Networks supporting cued pitch production accuracy.
Networks supporting rhythm production accuracy
Better spontaneous (Rhythm_Spont_) and cued (Rhythm_Cued_) rhythm production accuracy, as measured by lower onset time differences with respect to a metronomic template during spontaneous singing, were both associated with greater QA in the right ventral stream (right inferior fronto‐occipital fasciculus), left median network (left cingulum), and projection pathways (left corticostriatal tract and bilateral middle cerebellar peduncles) (FDR < 0.0083; Figures 7 and 8). Additionally, better spontaneous rhythm production accuracy was associated with greater QA in the dorsal stream (left arcuate fasciculus and superior longitudinal fasciculus II and right superior longitudinal fasciculus III), ventral stream (left inferior fronto‐occipital fasciculus and bilateral inferior longitudinal fasciculi), left associative tracts (left frontal and parietal aslant tracts), right median network (right cingulum), projection pathways (right corticostriatal tract, bilateral corticospinal tracts, and left corticopontine tract and cerebellum), and commissural pathways (corpus callosum body, tapetum and forceps major) (FDR < 0.0083; Figure 7). Better cued rhythm production accuracy, in turn, was additionally associated with greater QA in the projection pathways (right superior cerebellar peduncle and cerebellum) (FDR < 0.0083; Figure 8).
Networks supporting spontaneous melodic contour production accuracy.

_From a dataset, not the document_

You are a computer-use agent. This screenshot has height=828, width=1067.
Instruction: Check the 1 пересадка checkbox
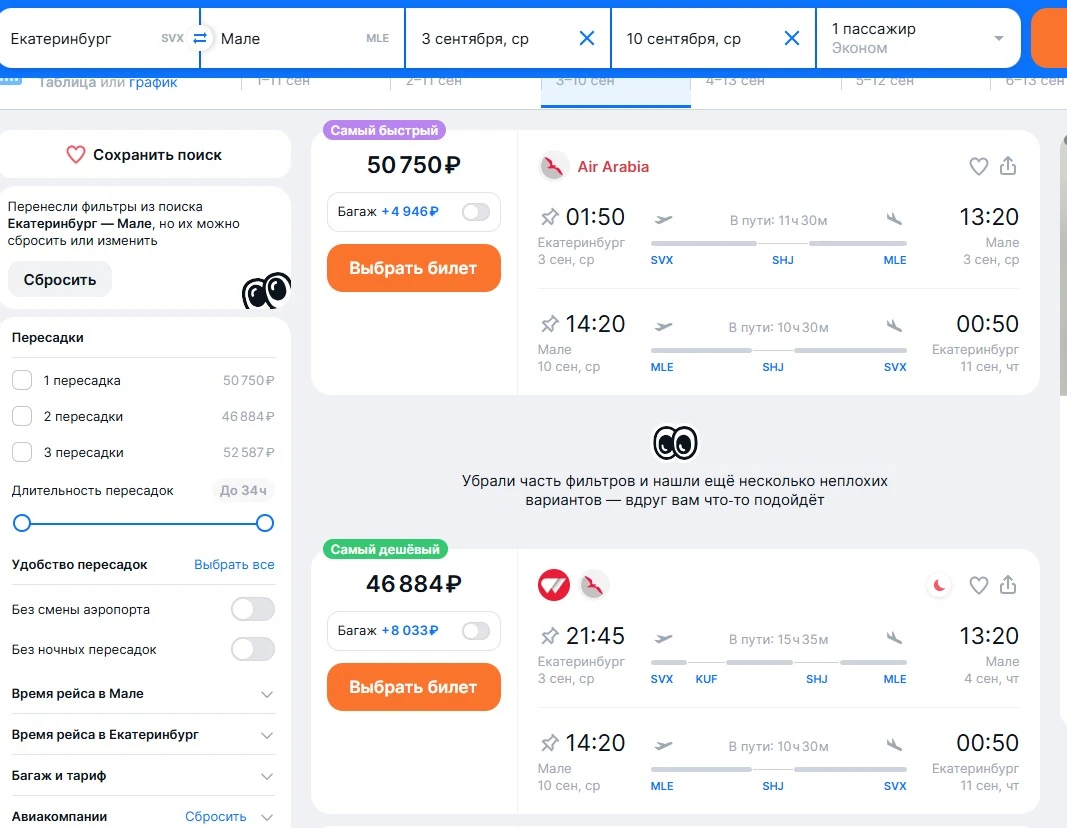click(22, 381)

Networks supporting cued melodic contour production accuracy.
Networks supporting spontaneous rhythm production accuracy.

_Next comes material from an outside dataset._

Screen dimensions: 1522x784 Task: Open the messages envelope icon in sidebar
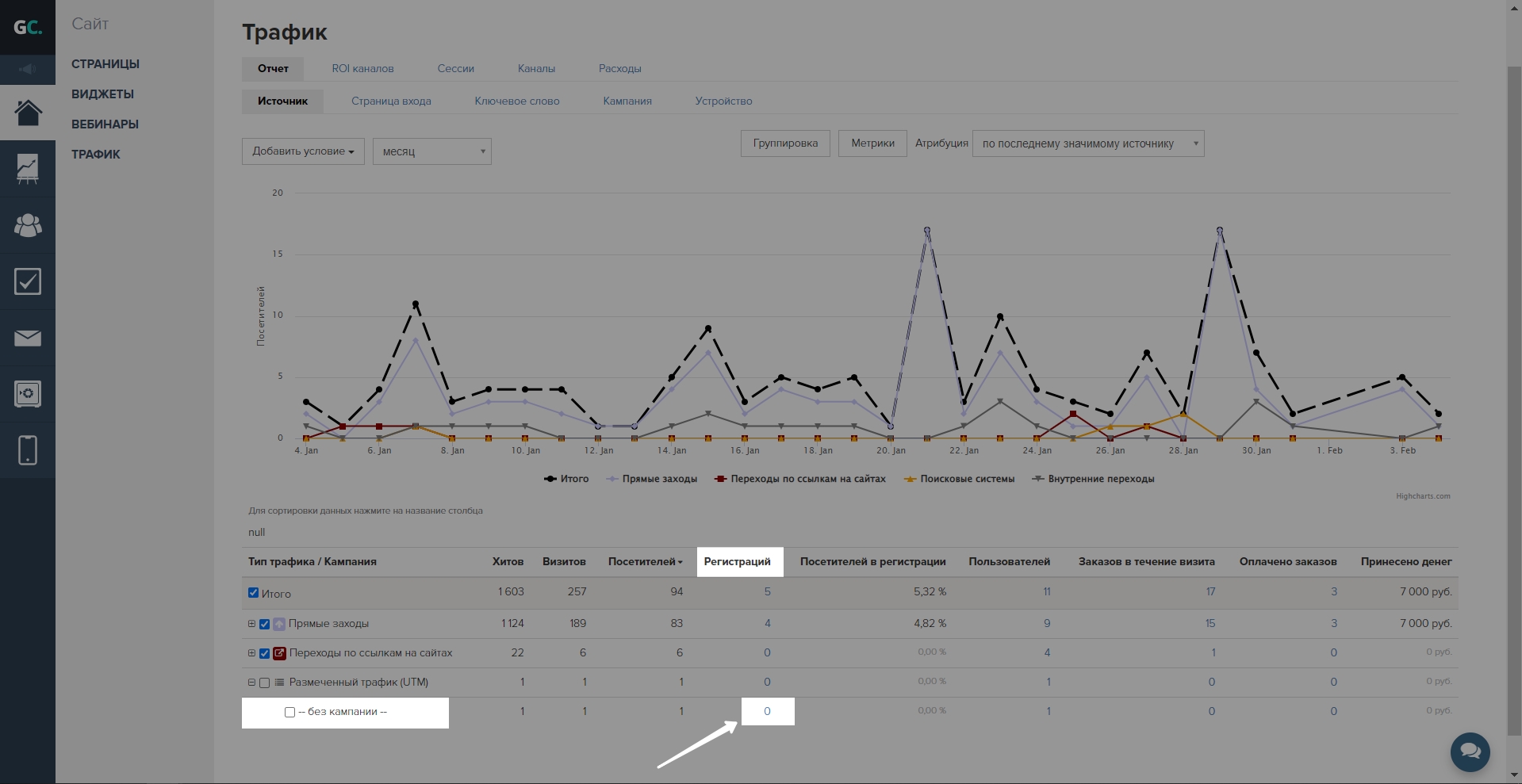(x=28, y=338)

Networks supporting cued rhythm production accuracy.
DISCUSSION
The primary objectives of this study were to explore whether the accuracy in pitch, melodic contour, and rhythm production in singing is preserved in patients with aphasia when compared to matched controls and to determine the neural circuits subserving pitch, melodic contour, and rhythm production during both spontaneous and cued singing. Together with multishell dMRI data and sensitive QA‐based whole‐brain white matter connectometry analyses, we had patients with aphasia as well as matched healthy controls sing an over‐learned song to minimize dependence on reading lyrics and on learning ability, and to constitute a universally replicable outcome measure. Our main findings indicate that (1) patients with aphasia have poorer singing accuracy than matched healthy controls across multiple acoustic features, (2) the singing accuracy is mainly associated with connected spoken language production efficacy, and (3) the neural circuitry associated with singing accuracy is composed of the left hemisphere–dominant dual stream network involved in auditory‐motor integration of speech, but also multiple other associative and projection pathways, also in the right hemisphere.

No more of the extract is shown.